- _Directions for this task_:
Swap "Task" for "Goal" in the listing lines from the line with "Task: Click the Color" to the line with "Action: click(787, 50)", and write out only those lines with everything else unchanged. Leave the pictures out.

- _Information provided_:
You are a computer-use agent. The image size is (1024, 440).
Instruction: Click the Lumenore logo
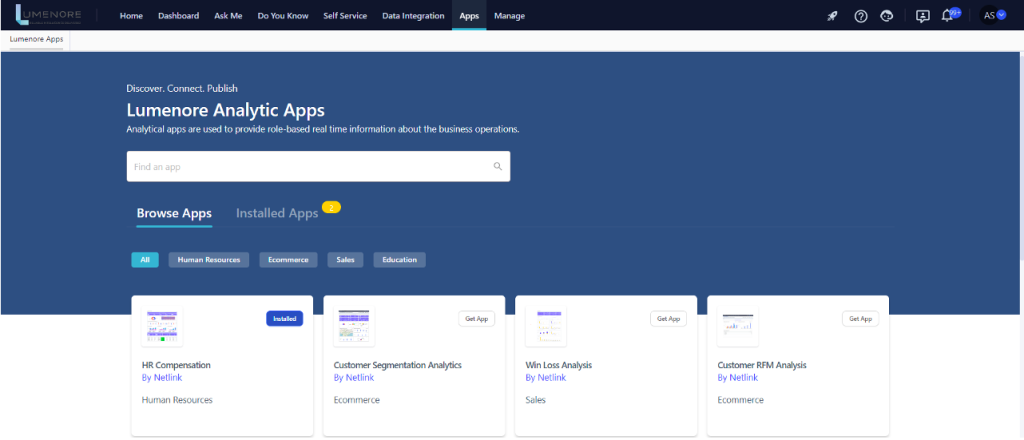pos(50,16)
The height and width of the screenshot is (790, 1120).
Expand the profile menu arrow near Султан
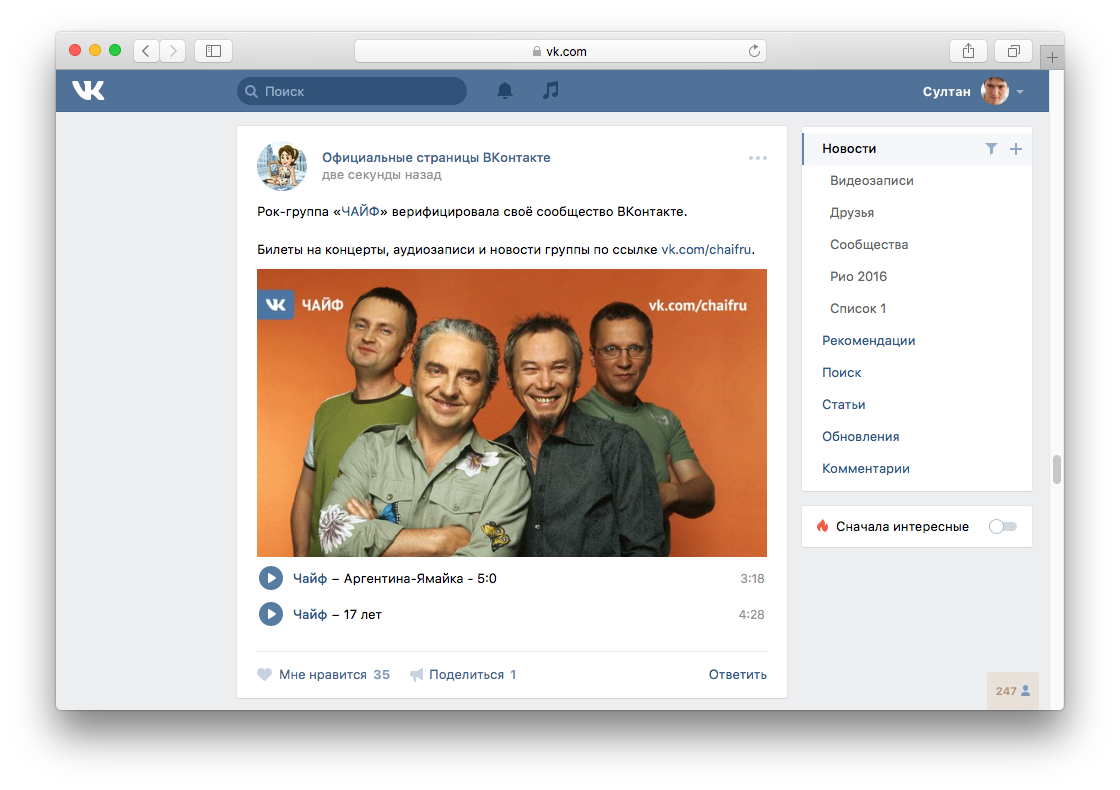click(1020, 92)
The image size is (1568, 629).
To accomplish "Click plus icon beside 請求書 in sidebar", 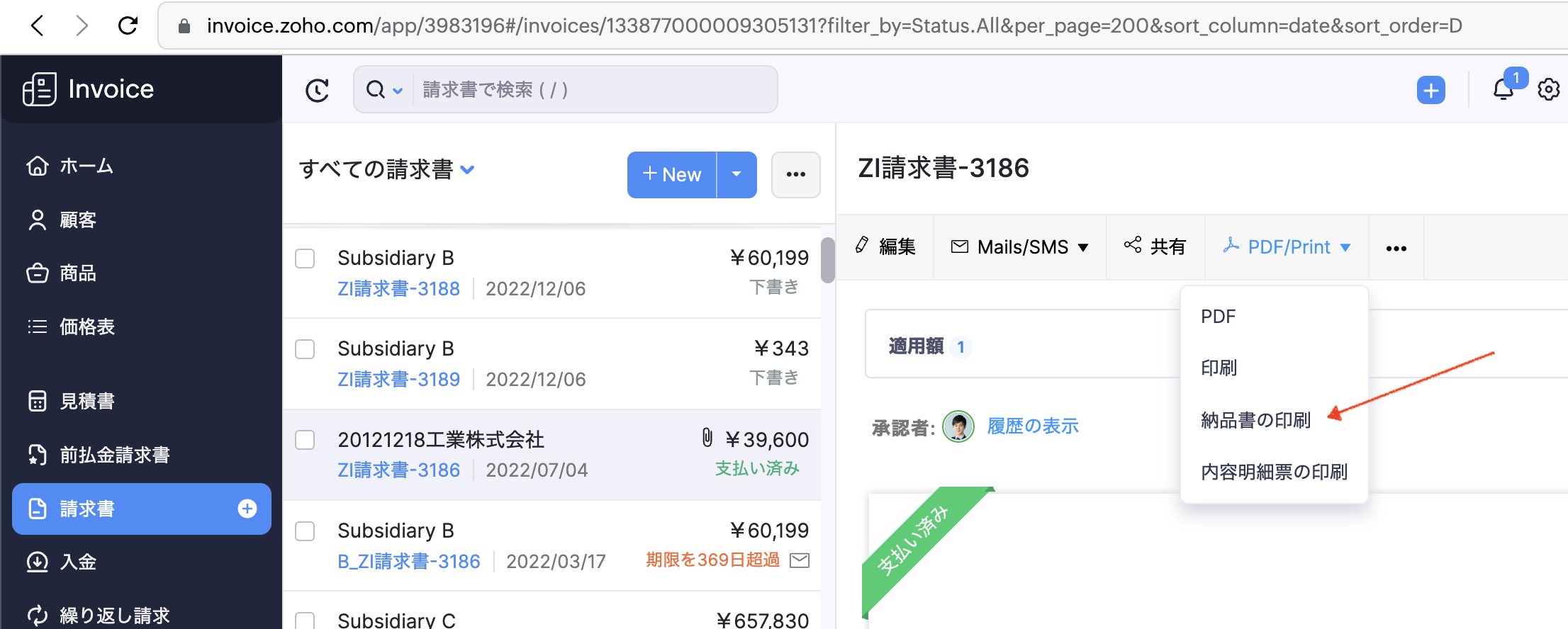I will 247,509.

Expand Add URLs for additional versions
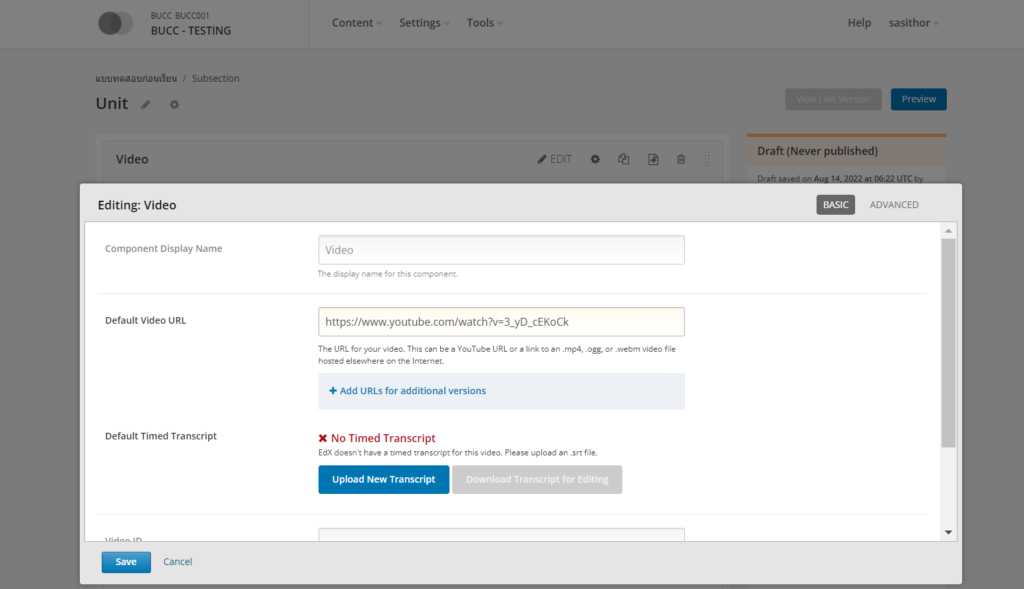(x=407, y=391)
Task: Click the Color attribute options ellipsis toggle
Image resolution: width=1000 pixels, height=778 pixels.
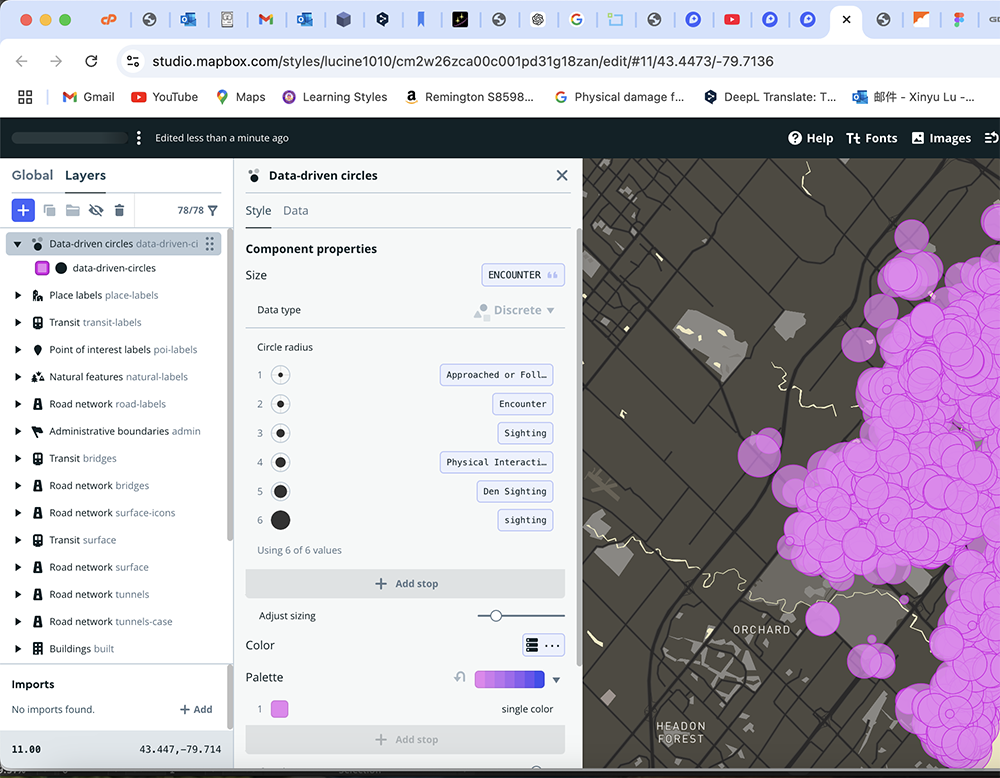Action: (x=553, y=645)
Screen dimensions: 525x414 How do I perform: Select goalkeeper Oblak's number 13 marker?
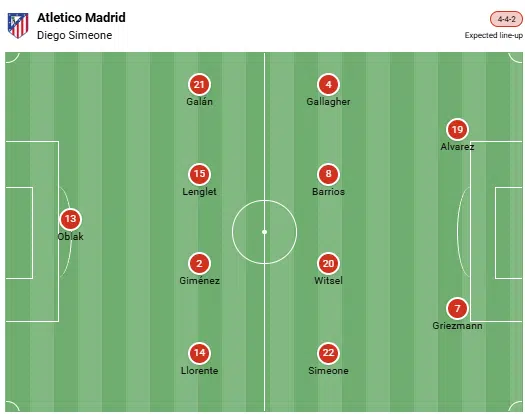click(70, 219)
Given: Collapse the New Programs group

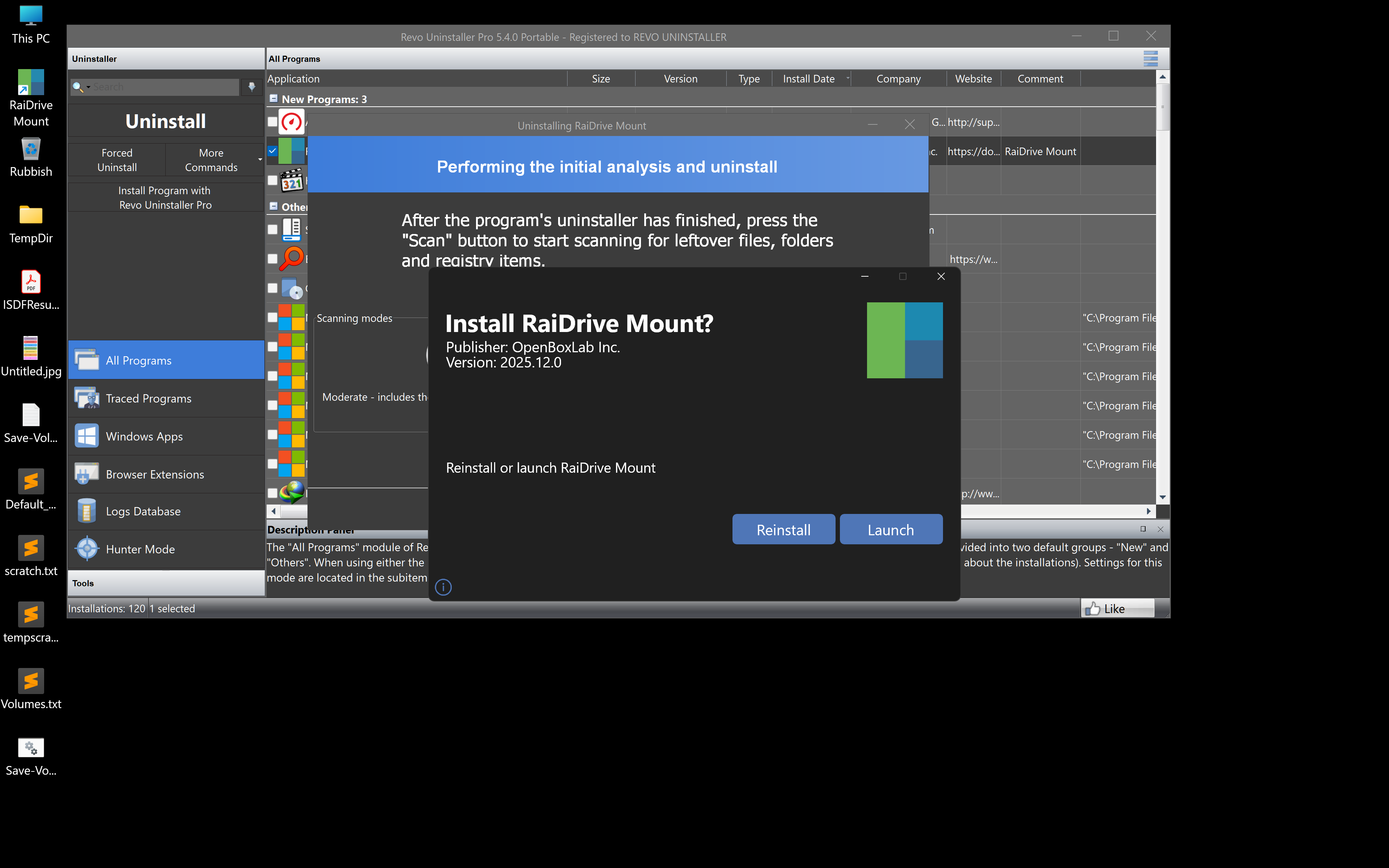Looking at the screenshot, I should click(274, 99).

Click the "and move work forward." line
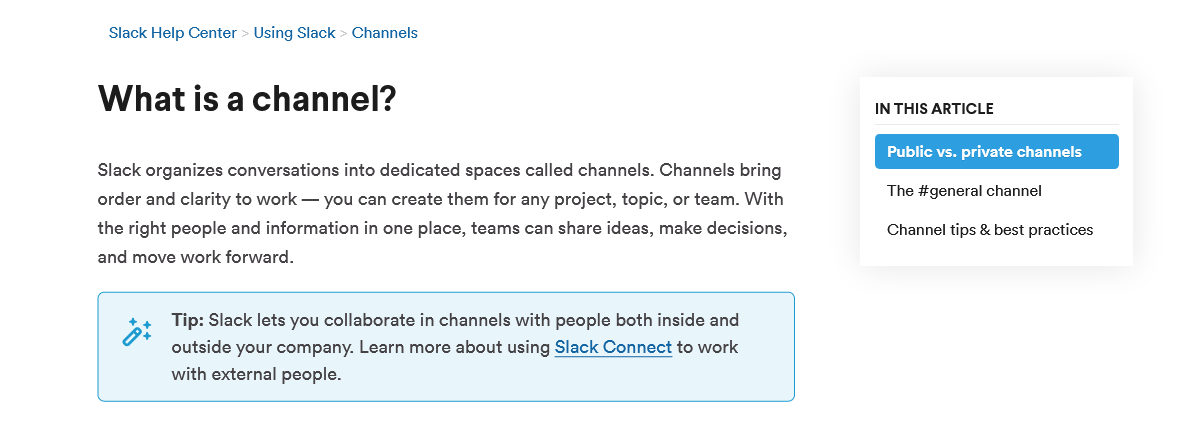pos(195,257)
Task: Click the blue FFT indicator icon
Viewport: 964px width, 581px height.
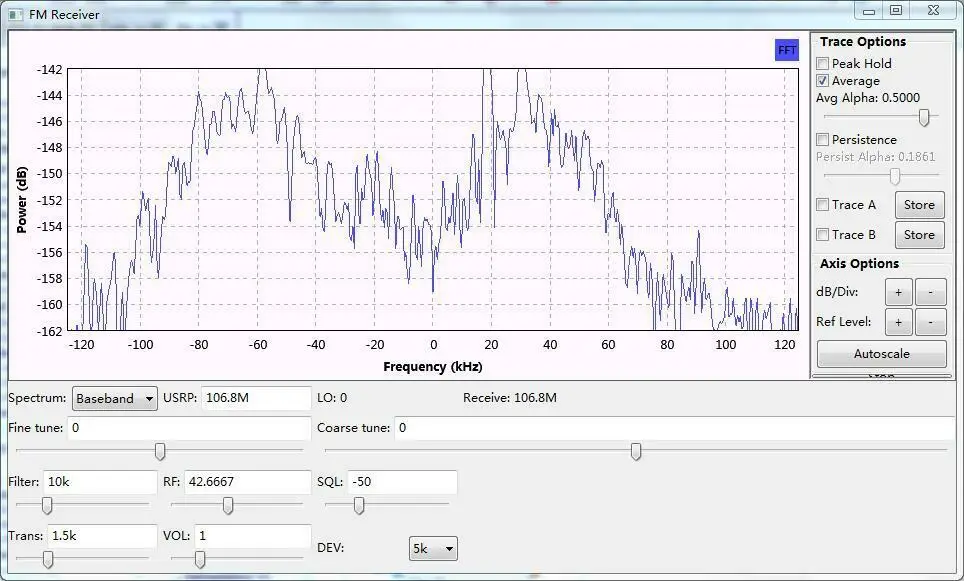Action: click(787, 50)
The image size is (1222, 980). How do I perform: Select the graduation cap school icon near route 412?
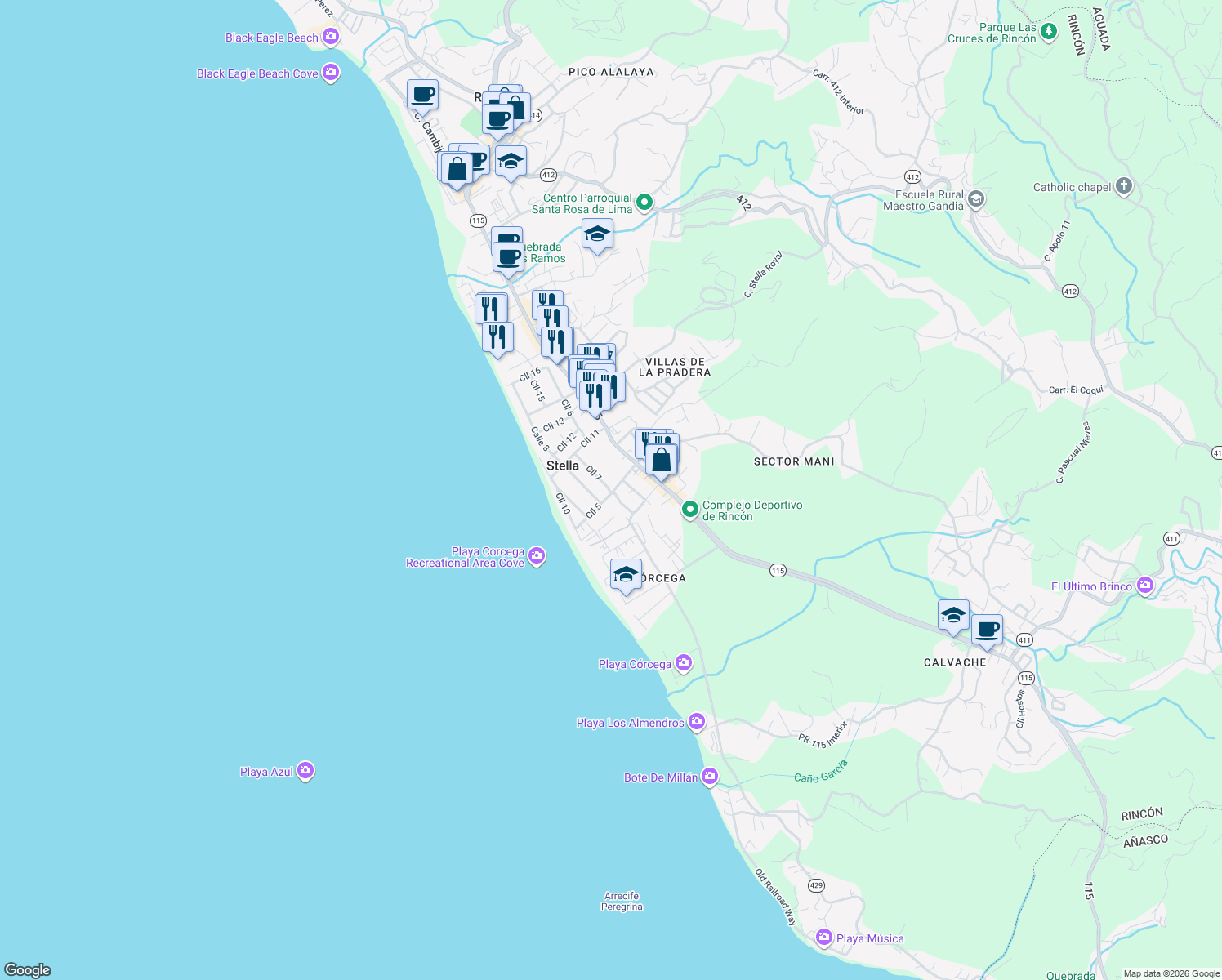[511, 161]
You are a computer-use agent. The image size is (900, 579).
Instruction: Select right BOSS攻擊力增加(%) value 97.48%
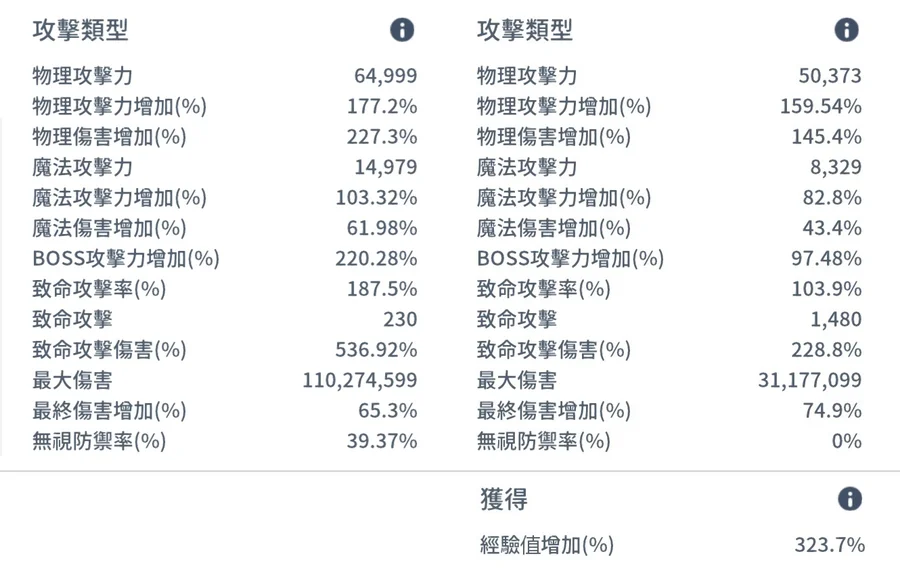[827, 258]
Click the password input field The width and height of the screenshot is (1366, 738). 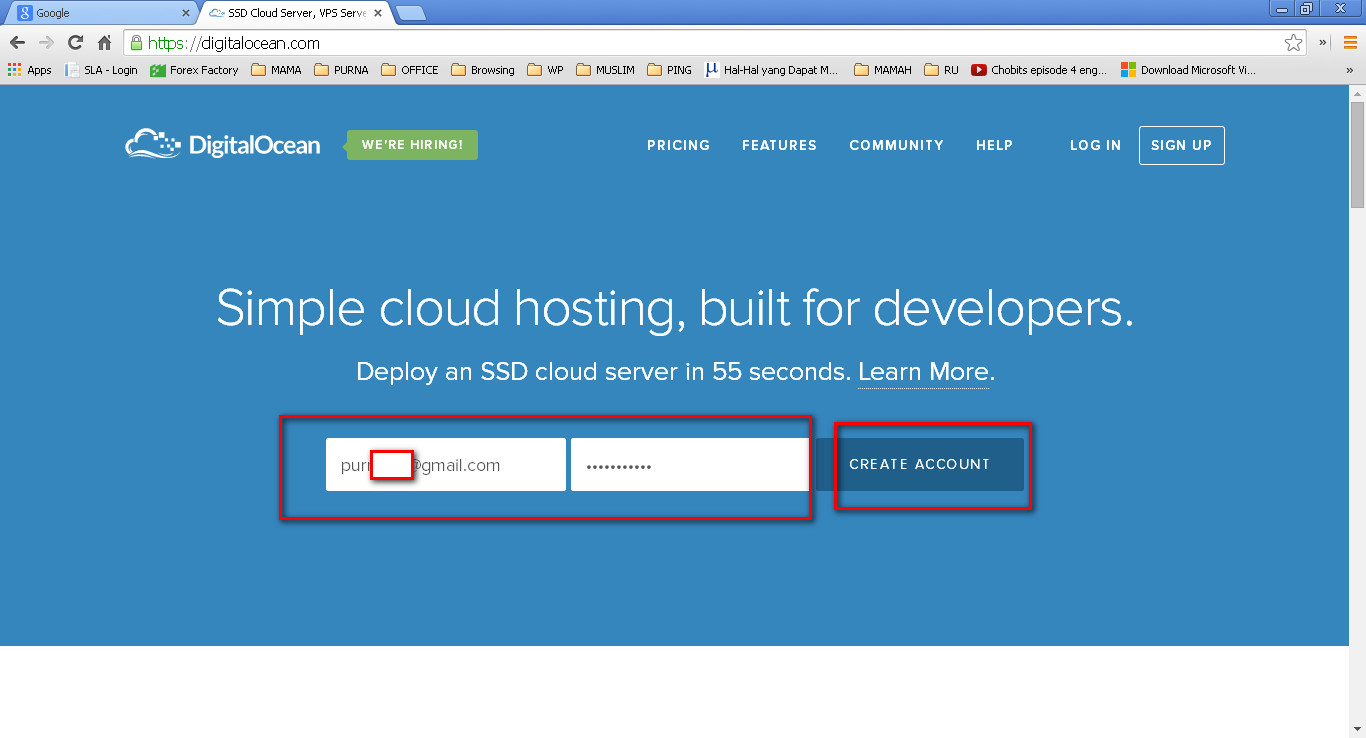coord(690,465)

- _Expected output_:
Goal: Click the Color attribute options ellipsis toggle
Image resolution: width=1000 pixels, height=778 pixels.
Action: (x=553, y=645)
Screen dimensions: 525x414 How do I perform: Select goalkeeper Oblak's number 13 marker?
click(70, 219)
Given: Collapse the New Programs group

Looking at the screenshot, I should click(274, 99).

Click the "and move work forward." line
pos(195,257)
Goal: Click the blue FFT indicator icon
Viewport: 964px width, 581px height.
Action: click(787, 50)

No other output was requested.